I agree with this critic’s assessment, but was cool with the ending. The story was paced like a movie. Matheson was a prolific screenwriter in his day. His work for the big and small screen is nearly as extensive as his published work.
After completion of the novel, Matheson adapted it for the big screen, resulting in the 1973 movie The Legend of Hell House. It starred Roddy McDowell as Ben Fischer, Pamela Franklin as Laura Tanner, Clive Revel (who has been lost in history as the voice of the original Emperor Palpatine in the theatrical release of The Empire Strikes Back) as Lionel Barrett, and Gayle Hunnicutt as Ann Barrett.

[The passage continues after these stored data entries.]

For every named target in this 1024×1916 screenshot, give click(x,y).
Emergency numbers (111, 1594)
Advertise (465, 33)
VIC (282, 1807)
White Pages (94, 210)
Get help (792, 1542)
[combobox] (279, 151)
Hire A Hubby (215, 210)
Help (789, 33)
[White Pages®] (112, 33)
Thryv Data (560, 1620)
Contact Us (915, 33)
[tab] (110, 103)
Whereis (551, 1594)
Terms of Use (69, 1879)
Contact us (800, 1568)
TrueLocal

The movie was shot in England with an all British cast. Therefore, instead of a large Maine estate, the Belasco House more closely resembled a castle. Eliminated from the original novel were the pivotal scenes in the sauna and the pool as well, since castles apparently don’t come equipped with those things. There is no dangerous tarn for the characters to wander into and there is no Bastard Bog, but the castle is Gothic enough to make for a spooky setting.
Also gone is much of the erotica. It is there, but Matheson’s narrative is much more risqué than what appears on the screen.
Of the cast, McDowell’s work was the strongest. McDowell’s Fischer was several years younger in the movie than he was in the book and his failed expedition occurred in 1954 as opposed to 1940. He is much more intense than the character portrayed in the book.
The movie was fun, old fashioned haunted house fare, as was the novel. It lacked the camp of House on Haunted Hill. It lacked the dark, brooding terror of The Shining, and the quiet darkness of The Haunting (1963 version).
However, the production values are sharp – looking very much like an early Hammer film. It is well-scripted with Matheson adapting his own work It is well directed, and despite the ‘70s penchant for overacting on occasion, is well performed. While there is better Matheson work on the big screen out there, this movie is definitely worth seeing just to enjoy some of Matheson’s work.